• [Instruction] Reproduce these lines with "column header" switched to "column heading" and everything else unchanged, leaving out the pictures.

• [Input]
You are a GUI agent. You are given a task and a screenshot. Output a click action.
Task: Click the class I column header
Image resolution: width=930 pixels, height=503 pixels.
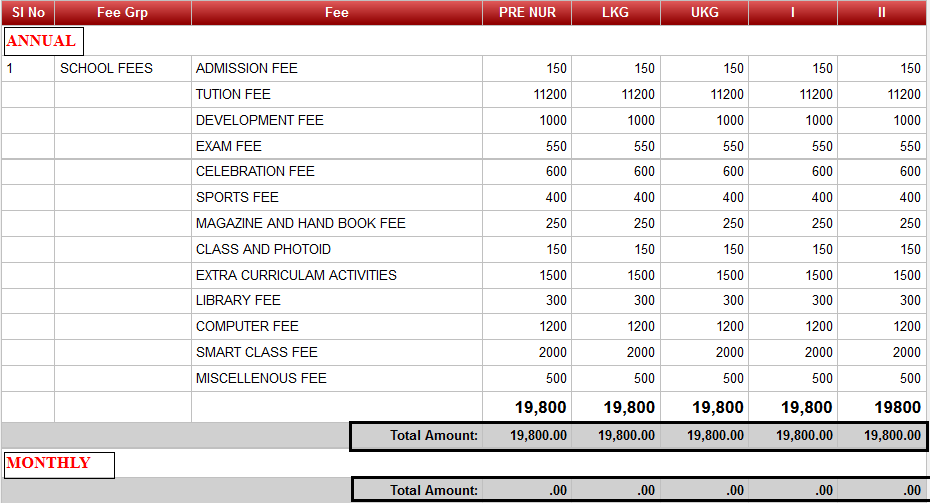[792, 13]
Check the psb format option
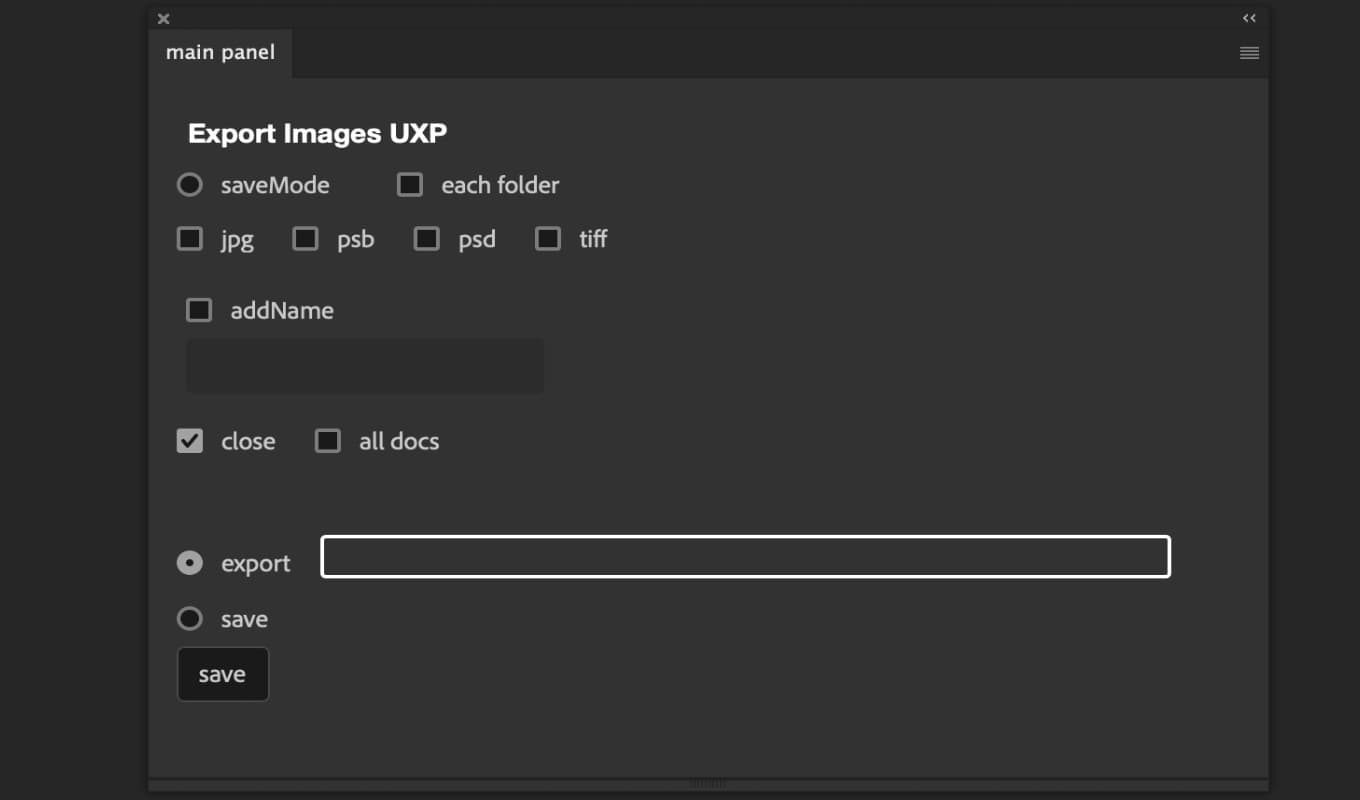The width and height of the screenshot is (1360, 800). [305, 238]

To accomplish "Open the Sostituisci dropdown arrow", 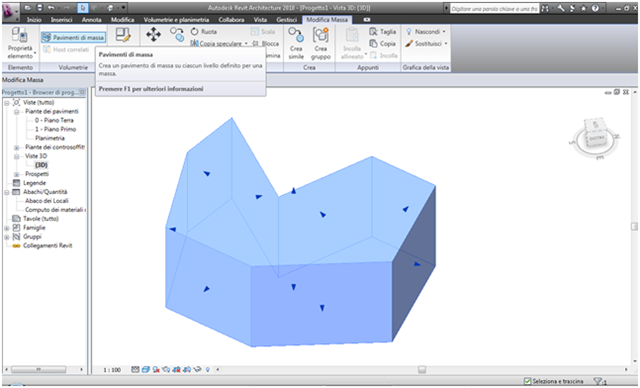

• [Answer to the problem]
You are a GUI agent. You are given a task and a screenshot. Output a click action.
Task: Click the class I column heading
Image resolution: width=930 pixels, height=503 pixels.
[792, 13]
Check the psb format option
The width and height of the screenshot is (1360, 800). [305, 238]

To accomplish "Open the Sostituisci dropdown arrow", 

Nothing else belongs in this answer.